Minatku pada museum baru dimulai sejak kuliah. Mungkin karena aku mulai melihat banyak buku-buku yang menggambarkan museum jauh dari suram, asik untuk dikunjungi, tidak hanya bangunan kuno dan disponsori pemerintah. Bahkan di salah satu mata kuliah aku menulis paper yang bertajuk "Museum sebagai bentuk komunikasi dalam arsitektur religius". Intinya, sebuah museum disebut gagal kalau ia tidak mampu mengkomunikasikan isi museum dengan merangsang indera pengamatnya. Puncak sebuah museum adalah jika pengamat mampu merasakan pengalaman spiritual di dalamnya.

Di akhir masa kuliah aku memilih proyek galeri seni rupa yang membuatku banyak survey ke galeri yang tersebar di Bandung, Jakarta, dan yang paling kusuka: Museum Seni Rupa dan Keramik di Jakarta Kota. Koleksinya terbilang bernilai, sayang masih suram dan kurang terawat. Bayangkan, lukisan Raden Saleh, Basuki Abdullah dan Affandi yang menempati sebuah gedung tua (1870) dan besar, pengamanannya hanya dipercayakan pada empat orang petugas Satpam yang hanya bekerja malam hari! Sementara petugas di siang hari jarang terlihat, tapi ramah sekali jika dimintai informasi.

*****

Dua hari yang lalu aku sangat gembira, pergi ke museum lagi, tepatnya di Washington DC. Malahan sekarang sudah berkeluarga, dan tentu saja museum yang dikunjungi harus menarik minat anak seusia Damian. Begitu memasuki museum yang berisi Dinosaurus ukuran raksasa berusia puluhan juta tahun yang lalu, kegembiraanku menyerupai histeri Damian saat melihat gajah yang besar di lobby utama. Keingintahuanku seperti kembali ke masa kanak, antusiasku seperti kilau di pupil mata.

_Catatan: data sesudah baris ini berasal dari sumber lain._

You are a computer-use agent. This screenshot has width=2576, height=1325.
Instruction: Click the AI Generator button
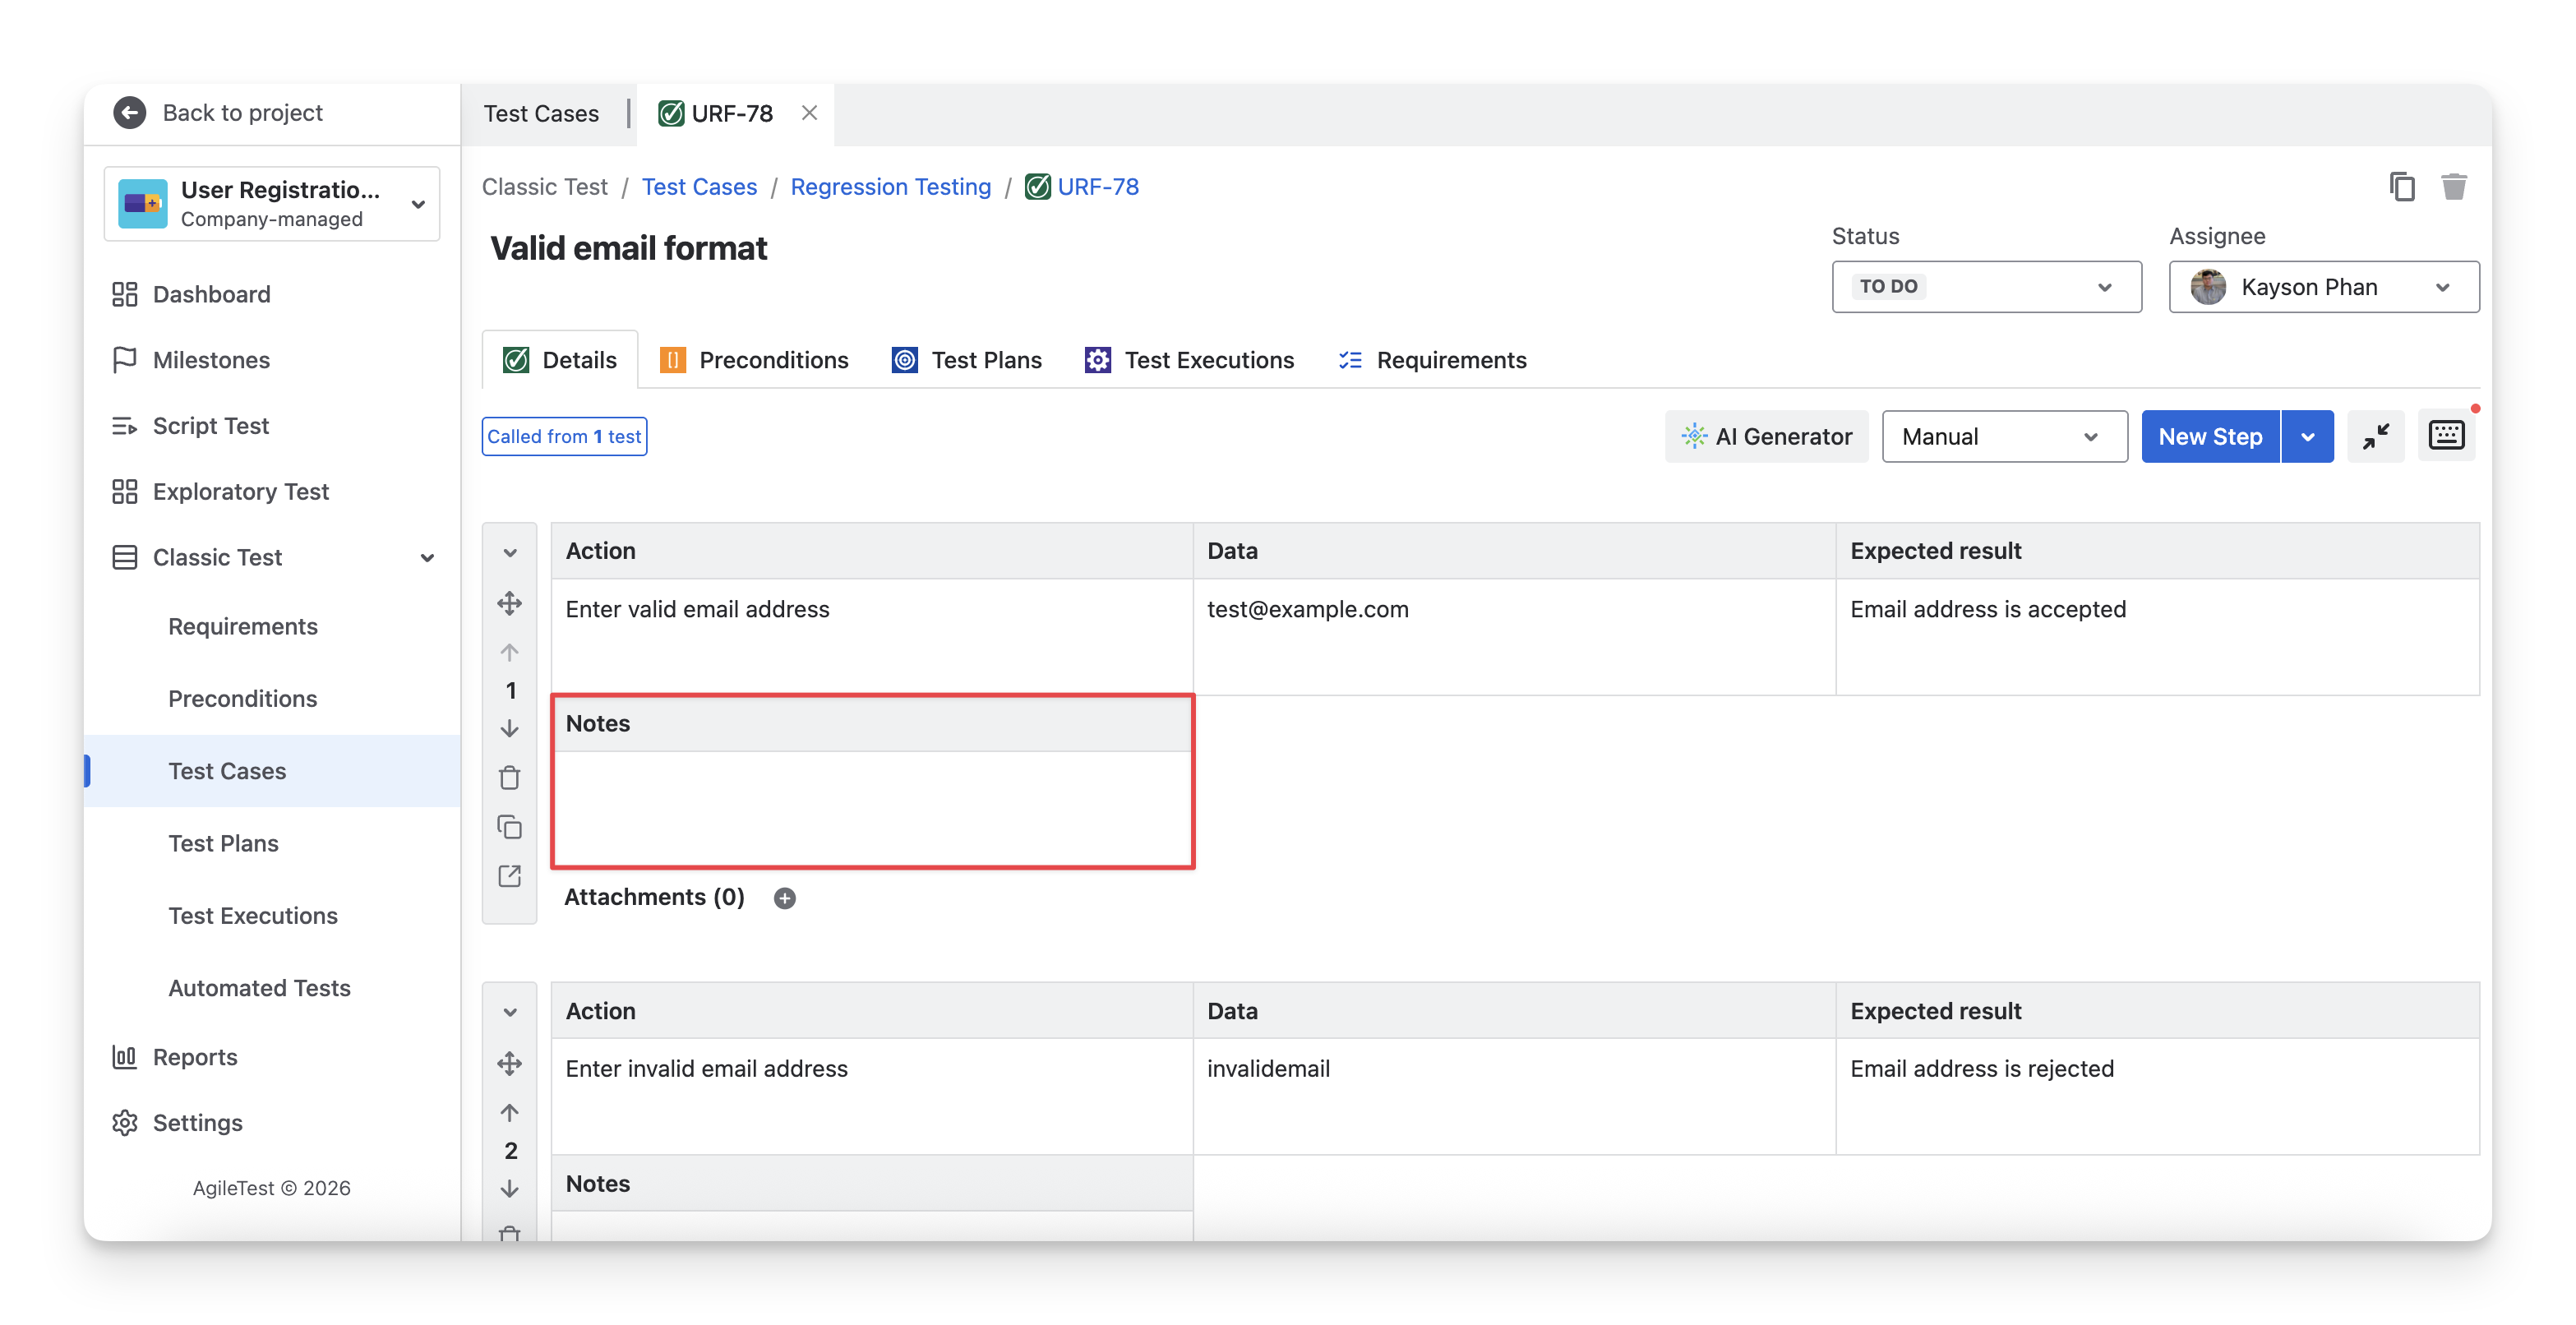[1766, 437]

The National Museum of Natural History milik Smithsonian Institute adalah salah satu museum gratis yang juga menarik minat anak-anak selain orang dewasa. Karena terang, menarik, seperti playground yang juga dihuni berbagai hewan raksasa maupun sekecil serangga. Pada akhirnya, aku dan suami tak memiliki banyak kesempatan untuk mengamati satu persatu setiap display seperti yang diinginkan. Karena kami sibuk mengejar Damian yang lari kesana-kemari, menunjuk ini itu atau merengek kalau ditarik pergi. Tapi aku gembira sekali, dan menunggu-nunggu waktu untuk pergi ke museum lagi.